Le réseau social qui monte s’allie à une sélection de grandes marques et de maisons de luxe pour un événement online inédit.

Le #TikTokFashionMonth

Alors que le monde de la mode se doit de réinventer ses formats de présentations et de défilés afin de s’adapter aux mesures de distanciation sociale, Tik Tok pourrait bien s’imposer comme un canal de visibilité majeur du secteur aux côtés des autres sociaux réseaux historiques. Lancé il y a quatre ans par le groupe chinois Bytedance, Tik Tok concentre désormais près de 800 millions d’utilisateurs mensuels actifs à travers le monde et affiche une cote de popularité sans précédent auprès du jeune public : plus de 60% des utilisateurs de la plateforme sont en effet âgés de 13 à 24 ans.

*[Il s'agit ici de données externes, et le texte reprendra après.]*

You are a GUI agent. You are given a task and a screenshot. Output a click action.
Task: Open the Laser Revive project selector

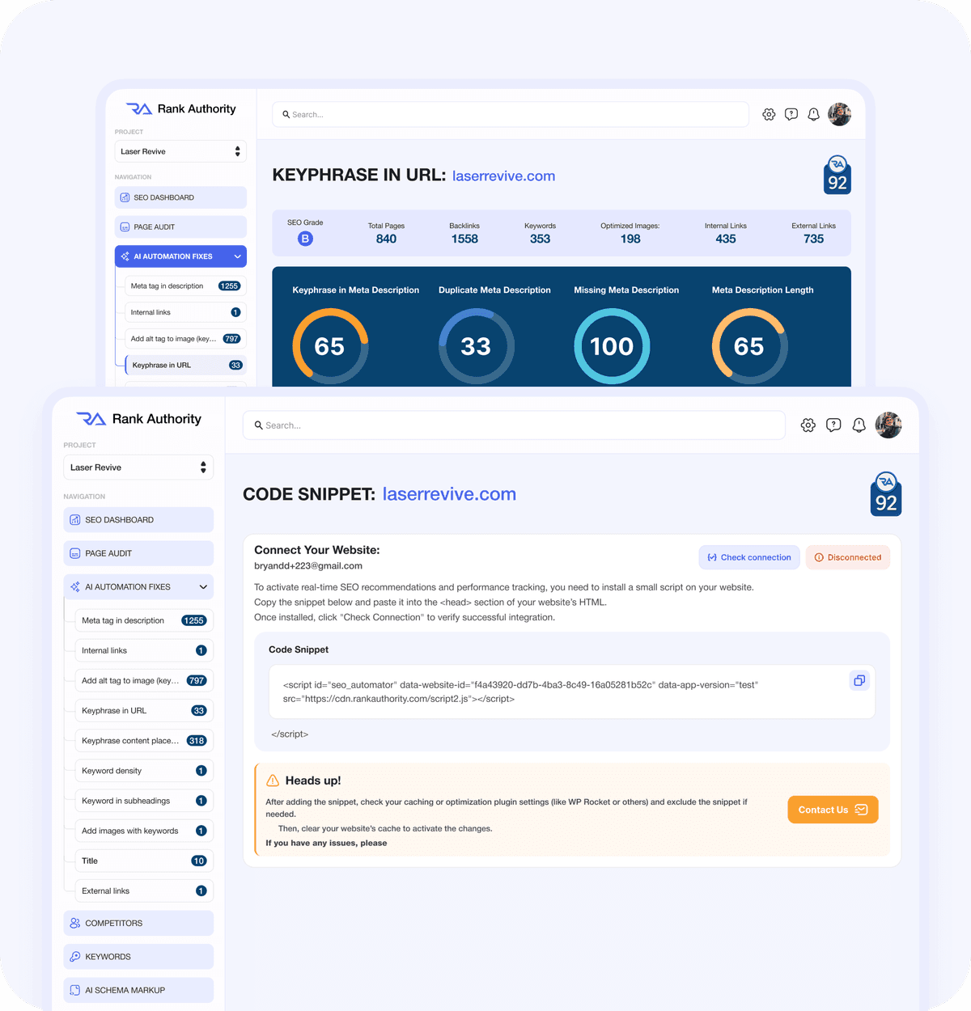click(x=138, y=467)
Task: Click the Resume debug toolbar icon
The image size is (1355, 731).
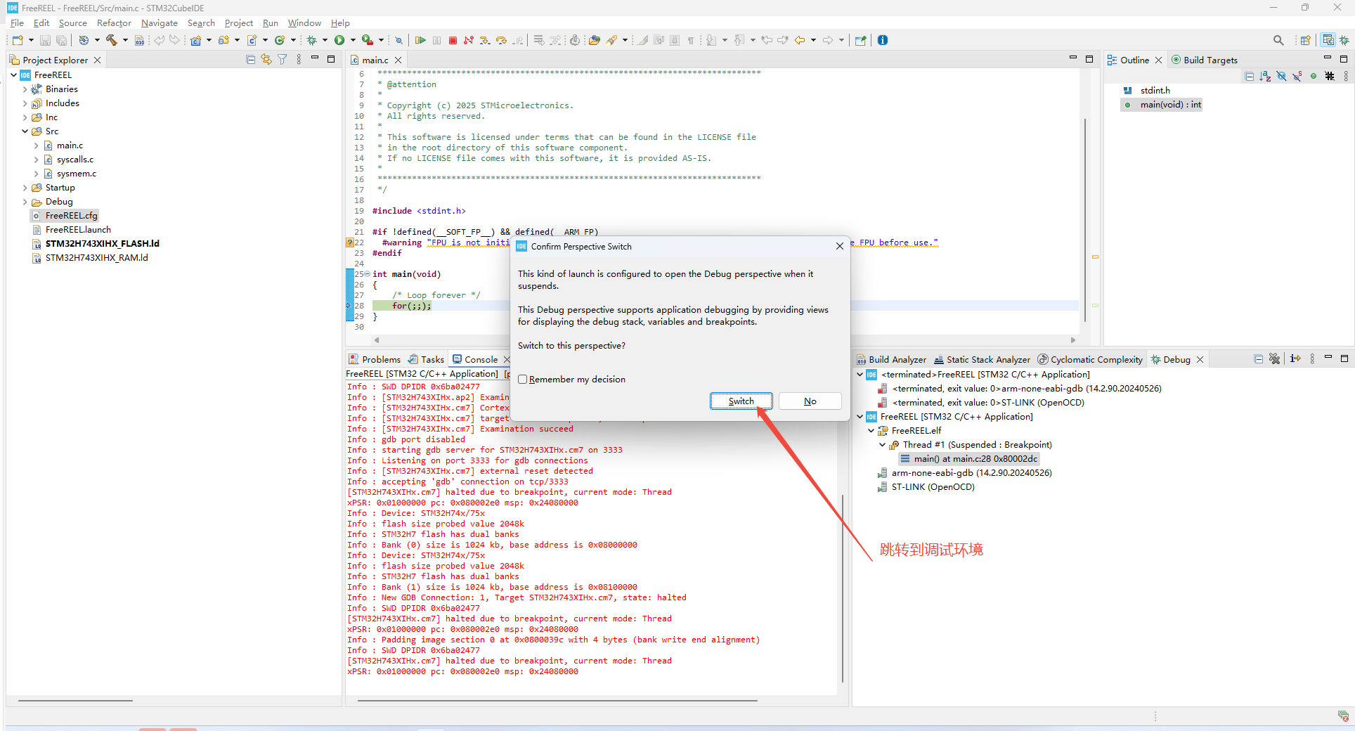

De quoi séduire des acteurs du luxe soucieux de séduire dès aujourd’hui leurs consommateurs de demain.

Ce positionnement stratégique n’a pas échappé à Louis Vuitton, Saint Laurent et J.W. Anderson qui s’apprêtent à participer ces jours-ci au tout premier Tik Tok Fashion Month. Lancé le week-end dernier, ce dernier met à l’honneur une série d’événements et de vidéos exclusives, ponctuée par deux livestreams hebdomadaires.

Caractérisé par sa propension à impulser des défis, Tik Tok initie pour l’occasion trois hashtags : #TikTokFashionMonth, dédié au partage de looks ; #GetTheLook, consacré à des conseils mode permettant de reproduire une silhouette ; et #Fashion101, rassemblant des tips et autres inspirations.

” Le lancement du Tik Tok Fashion Month offre à nos partenaires de marque une nouvelle façon de s’appuyer sur l’approche authentique de notre plateforme pour mettre en avant leur art, leur créativité et leur personnalité de façon unique, souligne CeCe Vu, Fashion Content Partnerships Lead chez TikTok. Nous sommes ravis d’offrir cette expérience virtuelle, inclusive et immersive à notre communauté et nous avons hâte de voir comment l’engagement va se créer autour de chaque initiative en live, de chaque challenge, de chaque mouvement créatif.”